Surf god Kelly Slater was recently interviewed for a popular magazine. The article examined the perpetual youth and singular talent of its subject. And what a subject! At age 42, Slater is perennially atop the elite list of world's greatest wave riders, despite being the oldest competitor on many tours by several years. Recently he became the first surfer to pull a 720, rotating in the air not once but twice before coming to rest on his board amidst the foam off the coast of peniche in Portugal.
The undisputed king of professional surfing just keeps getting better. Having caught his first wave when he was five years old and winning his first world title at the age of 20, he shows no signs of slowing down. And the magazine wanted to know, "Mr. Slater, what is your secret?"
Most aging athletes remain competitive by following a "Formula One" approach, keeping as many trainers, dieticians, doctors, massage therapists and coaches as a race car driver has in his pit stop. Not Slater. He has eclectic interests that include jujits, CrossFit and freedinving, but he mainly just surfs a lot. So what did he swear by to keep himself a head above competition?
"I pay close attention to my poop," he said. I paraphrase. He didn't say poop but did refer to the texture of one's stools as being a very accurate indicator of overall health. "If you're going to the bathroom regularly, and it's a healthy stool, your body is probably doing good."
To maintain stool integrity, Kelly follows a "yogi-style diet," consuming chia seeds, goji berries, raw foods and avoiding almost all caffeine.

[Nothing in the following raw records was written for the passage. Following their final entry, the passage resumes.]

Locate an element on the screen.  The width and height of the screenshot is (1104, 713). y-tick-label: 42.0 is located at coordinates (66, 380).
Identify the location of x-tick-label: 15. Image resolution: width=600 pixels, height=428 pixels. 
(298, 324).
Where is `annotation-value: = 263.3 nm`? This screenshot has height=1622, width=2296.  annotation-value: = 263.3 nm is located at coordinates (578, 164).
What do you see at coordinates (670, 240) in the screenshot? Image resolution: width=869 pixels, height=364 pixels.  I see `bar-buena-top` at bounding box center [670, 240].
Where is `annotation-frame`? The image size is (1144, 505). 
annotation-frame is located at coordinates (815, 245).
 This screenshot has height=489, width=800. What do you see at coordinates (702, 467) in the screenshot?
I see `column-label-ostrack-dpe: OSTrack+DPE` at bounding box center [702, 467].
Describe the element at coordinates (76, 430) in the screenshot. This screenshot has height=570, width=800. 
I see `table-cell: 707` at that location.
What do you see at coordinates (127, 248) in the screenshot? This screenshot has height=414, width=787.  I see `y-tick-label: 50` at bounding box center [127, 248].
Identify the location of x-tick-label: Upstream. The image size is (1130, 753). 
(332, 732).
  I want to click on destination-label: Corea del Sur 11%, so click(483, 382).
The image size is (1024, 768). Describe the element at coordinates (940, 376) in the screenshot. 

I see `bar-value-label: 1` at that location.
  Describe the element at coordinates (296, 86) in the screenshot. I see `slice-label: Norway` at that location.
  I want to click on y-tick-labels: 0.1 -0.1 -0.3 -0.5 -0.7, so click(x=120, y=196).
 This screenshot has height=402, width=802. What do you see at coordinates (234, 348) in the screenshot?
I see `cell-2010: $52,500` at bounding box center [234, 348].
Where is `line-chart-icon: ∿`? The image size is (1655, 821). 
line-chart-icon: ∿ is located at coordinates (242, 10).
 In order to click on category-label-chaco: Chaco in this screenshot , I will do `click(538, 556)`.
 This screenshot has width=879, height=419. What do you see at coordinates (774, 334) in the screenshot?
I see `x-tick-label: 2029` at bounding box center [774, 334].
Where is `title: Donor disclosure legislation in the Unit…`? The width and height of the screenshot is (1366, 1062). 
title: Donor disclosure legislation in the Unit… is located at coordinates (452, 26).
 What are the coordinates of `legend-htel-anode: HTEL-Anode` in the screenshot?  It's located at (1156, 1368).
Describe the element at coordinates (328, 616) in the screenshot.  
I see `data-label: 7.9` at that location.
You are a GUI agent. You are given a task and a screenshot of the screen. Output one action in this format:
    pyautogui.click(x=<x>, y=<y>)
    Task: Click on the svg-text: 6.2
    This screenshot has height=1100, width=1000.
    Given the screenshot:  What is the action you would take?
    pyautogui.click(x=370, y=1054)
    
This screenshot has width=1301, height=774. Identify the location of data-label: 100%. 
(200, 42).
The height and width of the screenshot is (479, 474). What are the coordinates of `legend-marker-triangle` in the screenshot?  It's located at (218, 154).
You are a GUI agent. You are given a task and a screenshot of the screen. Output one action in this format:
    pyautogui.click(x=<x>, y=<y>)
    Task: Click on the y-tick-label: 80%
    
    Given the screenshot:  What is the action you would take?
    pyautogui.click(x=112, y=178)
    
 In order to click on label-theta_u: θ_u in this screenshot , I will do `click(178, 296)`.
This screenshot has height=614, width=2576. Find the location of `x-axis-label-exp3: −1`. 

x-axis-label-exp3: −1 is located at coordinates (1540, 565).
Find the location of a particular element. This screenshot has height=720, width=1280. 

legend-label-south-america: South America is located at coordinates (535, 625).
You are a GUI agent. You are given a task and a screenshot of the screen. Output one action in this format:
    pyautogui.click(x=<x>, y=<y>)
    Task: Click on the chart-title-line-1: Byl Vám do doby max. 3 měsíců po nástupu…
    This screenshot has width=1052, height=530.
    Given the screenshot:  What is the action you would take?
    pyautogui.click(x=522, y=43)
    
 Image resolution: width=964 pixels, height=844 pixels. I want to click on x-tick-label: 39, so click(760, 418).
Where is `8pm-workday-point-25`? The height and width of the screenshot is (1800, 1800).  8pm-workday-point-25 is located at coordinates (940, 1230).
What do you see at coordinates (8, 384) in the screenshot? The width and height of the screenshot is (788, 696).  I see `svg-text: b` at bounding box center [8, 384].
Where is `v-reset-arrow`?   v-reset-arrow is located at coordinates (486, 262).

So how should you make like Kelly and maintain stool health? What guidelines can we offer. Simple, focus on mostly raw and unprocessed fiber-rich foods. The USDA recommends 21 g of daily fiber if you're a gal, and 38 g if you're a guy. But this is far too conservative a target. To ensure bowel regularity it is best to consume at least three times the amount the USDA recommends, or roughly 75 g of daily fiber for women and over 100 g for men.
How to do this? Simple. Focus on fruits and vegetables. Per 100 calories the average plant food (fruit, veggie, bean, seed) offers 4 g of fiber. A 2000-calorie diet featuring these foods would therefore provide 80 g of fiber, more than enough for the average gal. Guys often consume closer to 3000 calories to meet daily energy needs, which would provide 120 g of fiber. Eat like a herbivore and have the stool integrity and bowel health of a champion. And maybe even "hang ten" like Slater. But that's up to you.